Text:
########################################
Credit: © SCIENCE PHOTO LIBRARY

Knowledge has often been arranged in some form of hierarchical structure; the path to absolute knowledge — or to the divine — figured to proceed through several circles or discrete steps of enlightenment. The concept is captured in the 'Lullian staircase': in his 1303 book De Nova Logica, the Majorcan theologian and philosopher Ramon Llull describes such divine order, reaching from rocks to flames, to plants, animals, humans, the sky, angels and, ultimately, God (the illustration is from the edition of 1512).

Similar ideas were later put forward by philosophers of science, who tried to arrange hierarchically the different disciplines of scientific enquiry. In particular, nineteenth-century philosopher Auguste Comte came up with a systematic classification of all sciences. For him, sociology ranked highest, as the most complex but least developed discipline, making it the queen of all sciences.
########################################
Prompt 1:
In the text on hierarchies of knowledge, which discipline did Auguste Comte rank highest?
Prompt 2:
Extend the text on hierarchies of knowledge, picking up right after its last sentence.

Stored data
########################################
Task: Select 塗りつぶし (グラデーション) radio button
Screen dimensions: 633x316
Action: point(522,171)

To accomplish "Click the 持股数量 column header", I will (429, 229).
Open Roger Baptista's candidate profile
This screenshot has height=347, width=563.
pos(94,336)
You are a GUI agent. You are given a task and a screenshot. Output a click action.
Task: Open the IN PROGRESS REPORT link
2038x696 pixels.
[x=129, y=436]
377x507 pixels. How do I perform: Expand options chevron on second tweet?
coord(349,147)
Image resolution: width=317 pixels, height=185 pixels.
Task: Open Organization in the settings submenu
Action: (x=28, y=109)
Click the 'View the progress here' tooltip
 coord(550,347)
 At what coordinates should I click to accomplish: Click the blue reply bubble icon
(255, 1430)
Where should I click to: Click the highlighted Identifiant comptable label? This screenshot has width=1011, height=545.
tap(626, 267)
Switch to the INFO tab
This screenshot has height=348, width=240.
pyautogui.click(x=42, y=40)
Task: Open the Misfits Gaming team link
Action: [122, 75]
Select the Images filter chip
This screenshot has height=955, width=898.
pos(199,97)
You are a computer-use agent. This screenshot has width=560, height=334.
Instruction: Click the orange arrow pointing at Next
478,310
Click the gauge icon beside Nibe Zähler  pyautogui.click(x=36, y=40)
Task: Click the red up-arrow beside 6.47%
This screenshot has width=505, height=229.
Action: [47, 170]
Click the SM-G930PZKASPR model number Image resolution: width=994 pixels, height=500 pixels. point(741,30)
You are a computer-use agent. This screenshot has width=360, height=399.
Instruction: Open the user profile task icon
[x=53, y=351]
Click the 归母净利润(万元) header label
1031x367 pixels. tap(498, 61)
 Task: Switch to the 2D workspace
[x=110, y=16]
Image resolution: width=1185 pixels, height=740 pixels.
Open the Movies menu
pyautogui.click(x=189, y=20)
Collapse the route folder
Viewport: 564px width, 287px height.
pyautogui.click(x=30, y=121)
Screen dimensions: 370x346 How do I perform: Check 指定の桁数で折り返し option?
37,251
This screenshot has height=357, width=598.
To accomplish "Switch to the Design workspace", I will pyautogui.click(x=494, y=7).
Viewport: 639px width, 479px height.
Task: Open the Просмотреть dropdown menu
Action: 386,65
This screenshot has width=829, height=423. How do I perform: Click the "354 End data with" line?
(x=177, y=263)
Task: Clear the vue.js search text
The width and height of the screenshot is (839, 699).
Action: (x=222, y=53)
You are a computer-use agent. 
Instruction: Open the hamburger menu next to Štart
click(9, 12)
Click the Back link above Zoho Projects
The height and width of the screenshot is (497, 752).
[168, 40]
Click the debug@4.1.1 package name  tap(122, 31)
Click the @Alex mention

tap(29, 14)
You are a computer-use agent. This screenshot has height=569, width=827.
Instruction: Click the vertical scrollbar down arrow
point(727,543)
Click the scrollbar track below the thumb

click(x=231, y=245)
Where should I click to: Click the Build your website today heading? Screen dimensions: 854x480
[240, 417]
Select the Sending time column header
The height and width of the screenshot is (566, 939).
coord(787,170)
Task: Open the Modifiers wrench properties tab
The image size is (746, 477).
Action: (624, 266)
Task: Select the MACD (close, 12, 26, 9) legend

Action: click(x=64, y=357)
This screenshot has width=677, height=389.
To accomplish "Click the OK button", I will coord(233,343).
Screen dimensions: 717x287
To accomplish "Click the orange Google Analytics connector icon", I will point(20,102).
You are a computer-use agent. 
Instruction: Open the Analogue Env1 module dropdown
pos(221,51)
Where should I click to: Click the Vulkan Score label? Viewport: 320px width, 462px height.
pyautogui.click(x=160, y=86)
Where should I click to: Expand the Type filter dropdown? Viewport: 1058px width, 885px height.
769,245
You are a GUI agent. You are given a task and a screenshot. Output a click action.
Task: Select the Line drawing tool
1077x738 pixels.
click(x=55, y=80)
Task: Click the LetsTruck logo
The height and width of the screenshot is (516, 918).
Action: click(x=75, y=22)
########################################
Reply 1:
Sociology, which he ranked highest as the most complex but least developed discipline.

Reply 2:
You may disagree. And not surprisingly, the question of how a hierarchy of sciences should be defined — let alone quantified — has always been controversial. Now, Daniele Fanelli proposes a measure for the 'hardness' of the research done in a scientific discipline, in the sense of “the extent to which research questions and results are determined by data and theories as opposed to non-cognitive factors” (PLoS ONE 5, e10068; 2010).

Fanelli's approach is to analyse papers that declare to have tested a hypothesis. He sampled 2,434 such papers at random from 10,837 journals across all disciplines — the physical, biological and social sciences. His hypothesis was that in the 'harder' sciences, experimental results are more readily accepted at face value, leading to more reports of negative results than in the 'softer' sciences, where there are more degrees of freedom to analyse and interpret results.

Indeed, Fanelli does find such trends in his analysis. For example, in the domain of social sciences, the odds of reporting a positive result are 2.3 times higher than in the physical sciences: the lowest percentage of positive results, 70.2%, he found in space science, and the highest, 91.5%, in psychology and psychiatry; physics came in at 84.5%. These findings do support the existence of a hierarchy of the sciences, where scientific rigour and objectivity are (roughly) inversely proportional to the complexity of the subject studied.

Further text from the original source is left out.